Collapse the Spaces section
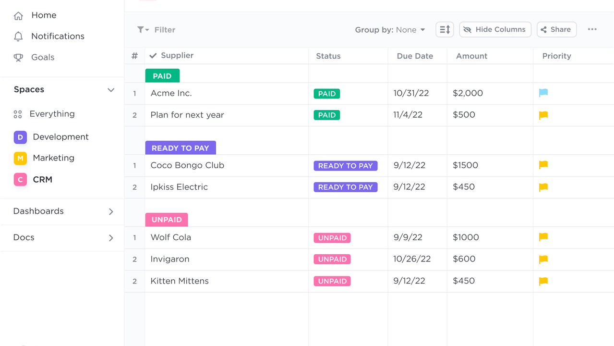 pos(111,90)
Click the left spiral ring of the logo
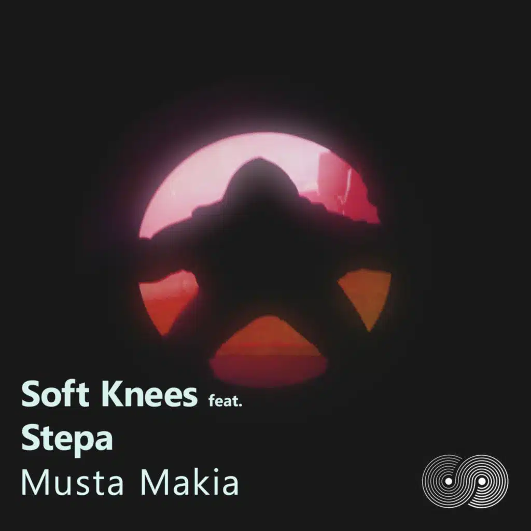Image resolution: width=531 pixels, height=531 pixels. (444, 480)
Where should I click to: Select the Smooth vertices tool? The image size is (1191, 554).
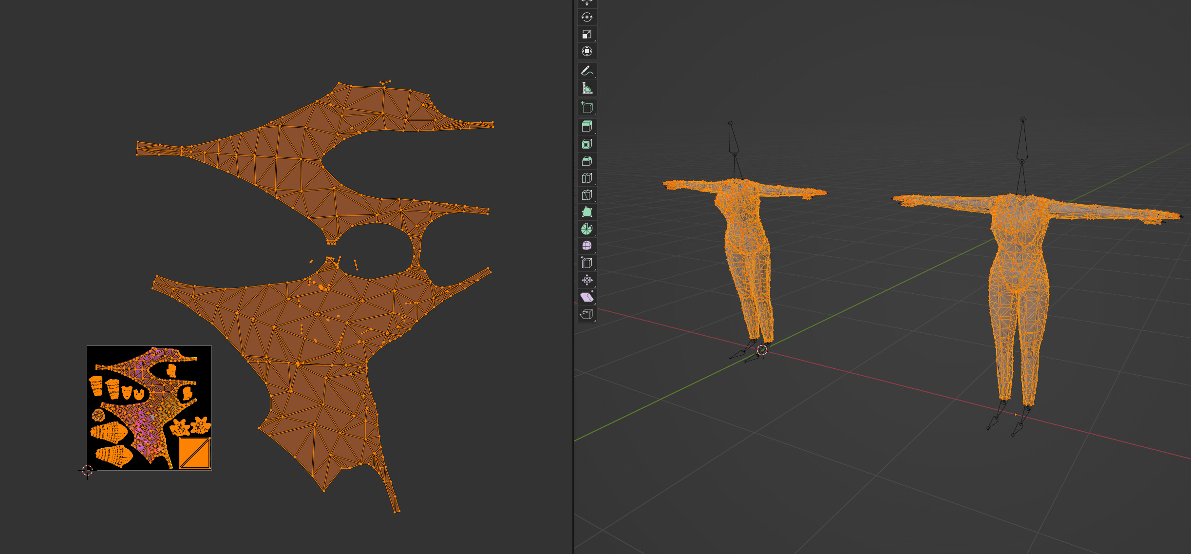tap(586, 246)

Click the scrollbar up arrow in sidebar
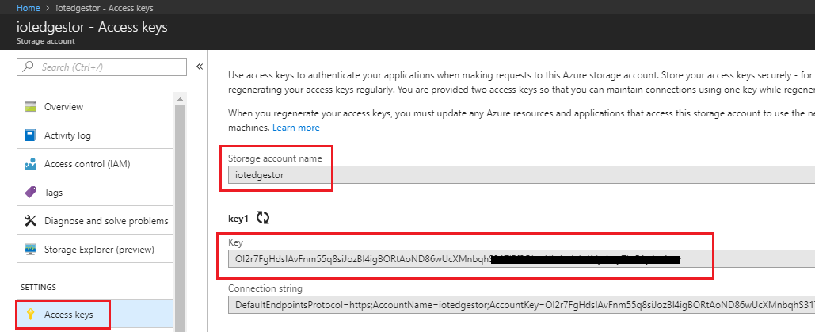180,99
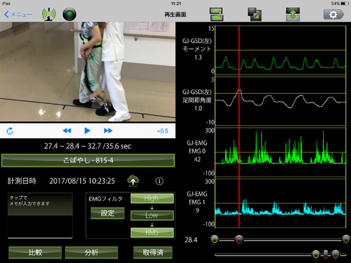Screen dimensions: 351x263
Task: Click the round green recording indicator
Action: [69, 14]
########
- [What is asked]: Reproduce every entry above word for word, leaving out the pictures.

- [Correct output]:
Collapse the Spaces section
 pos(111,90)
Click the left spiral ring of the logo
Image resolution: width=531 pixels, height=531 pixels. (444, 480)
Where should I click to: Select the Smooth vertices tool? The image size is (1191, 554).
tap(586, 246)

Click the scrollbar up arrow in sidebar
180,99
Screen dimensions: 351x263
Task: Click the round green recording indicator
Action: [69, 14]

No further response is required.